The Internet of Things (IoT) has opened up a whole new level of product design and interaction. Anything that can be connected to the cloud, inevitably will be. But that doesn’t always mean it should be.
As we’ve seen in everything from the reinvention of the garage door opener to dirty diaper notifications, consumer-facing businesses are diving deep into interconnected products, often without fully understanding the value those connections add. In some cases, it seems a crucial question remained unanswered during the design phase.
Asking “why not?” might be a valid reason to explore a product’s feasibility, but it’s a flimsy argument on which to base an entire product line. When it comes to developing truly stand-out products, the question of “why?” is incredibly powerful. It opens up a world of possibilities, and cuts through excess noise. Why is an unbiased vehicle moving us toward the essential.
Why should I connect my product to the Internet?

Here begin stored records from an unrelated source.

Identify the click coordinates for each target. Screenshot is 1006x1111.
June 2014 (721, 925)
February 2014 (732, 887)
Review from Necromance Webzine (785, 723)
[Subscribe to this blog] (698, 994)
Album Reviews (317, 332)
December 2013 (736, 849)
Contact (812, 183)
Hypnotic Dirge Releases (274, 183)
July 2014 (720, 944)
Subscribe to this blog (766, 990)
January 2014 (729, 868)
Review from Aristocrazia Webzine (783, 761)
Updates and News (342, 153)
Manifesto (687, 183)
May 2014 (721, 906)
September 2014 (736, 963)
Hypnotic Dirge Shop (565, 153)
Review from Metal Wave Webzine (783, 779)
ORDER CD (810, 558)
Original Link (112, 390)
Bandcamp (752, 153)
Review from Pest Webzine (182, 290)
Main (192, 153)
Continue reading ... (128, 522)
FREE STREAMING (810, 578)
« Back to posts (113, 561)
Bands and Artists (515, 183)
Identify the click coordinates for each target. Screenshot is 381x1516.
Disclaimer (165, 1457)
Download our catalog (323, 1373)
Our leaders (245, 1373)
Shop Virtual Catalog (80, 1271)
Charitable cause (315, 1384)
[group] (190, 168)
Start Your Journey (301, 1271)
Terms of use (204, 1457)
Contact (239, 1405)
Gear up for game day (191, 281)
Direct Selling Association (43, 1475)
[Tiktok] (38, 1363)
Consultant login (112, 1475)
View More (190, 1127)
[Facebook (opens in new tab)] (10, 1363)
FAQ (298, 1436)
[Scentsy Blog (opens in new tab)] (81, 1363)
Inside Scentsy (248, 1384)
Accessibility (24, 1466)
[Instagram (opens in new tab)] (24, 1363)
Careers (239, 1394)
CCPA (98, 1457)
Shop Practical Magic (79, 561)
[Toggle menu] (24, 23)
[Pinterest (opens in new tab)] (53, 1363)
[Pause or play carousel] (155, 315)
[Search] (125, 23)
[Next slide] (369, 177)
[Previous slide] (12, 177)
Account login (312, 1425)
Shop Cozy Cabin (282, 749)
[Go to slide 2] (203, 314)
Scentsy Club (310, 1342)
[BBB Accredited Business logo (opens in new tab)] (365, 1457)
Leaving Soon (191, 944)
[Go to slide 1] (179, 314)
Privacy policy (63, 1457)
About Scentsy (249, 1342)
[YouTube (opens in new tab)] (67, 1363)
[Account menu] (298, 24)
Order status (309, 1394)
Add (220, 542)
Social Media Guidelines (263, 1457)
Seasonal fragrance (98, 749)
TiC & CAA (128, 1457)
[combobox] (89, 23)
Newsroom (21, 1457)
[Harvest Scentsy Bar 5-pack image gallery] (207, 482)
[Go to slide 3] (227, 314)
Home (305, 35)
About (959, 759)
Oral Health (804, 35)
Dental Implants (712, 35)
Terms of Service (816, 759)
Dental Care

With “why not?” We find solutions to problems that may not even exist. With “why?” we find problems that can be solved with scalable solutions. Here are three of the most important whys we can ask in developing products for IoT.
- Why is this necessary? Does it meet a user’s need?
- Why is this helpful? Does it eliminate a step or ease a pain point in its use?
- Why is this worthwhile? Does it compliment a business model?
Delightful products are not going to create more problems than they solve. Along with solutions, they offer a meaningful experience that a user can appreciate as valuable. But for someone to take interest in manufacturing those products, they also need to fit into a sustainable plan.
Here are the areas product managers can consider when asking the same question: why?
How can IoT enhance my existing products?
There are few reaches of the world still segregated from wireless connectivity. All the more reason for those considering IoT integrated products. The possibilities are not limited to those who sell physical devices, either.
Progressive Insurance, for example, has started offering potentially lower rates for clients who connect a small monitoring device to their vehicles, sending updates on the motorists’ driving habits. The insurance company considers when and how the vehicle is used, weighing discounts against the insights from that data.
The automotive space is rife with further opportunities for the IoT. Driverless cars are already here, and interconnected city infrastructures are on the rise. Research and advisory organization Gartner predicts that more than 250 million vehicles will be connected globally by the end of the decade, each relying on a greater number of products, and consumer expenditure.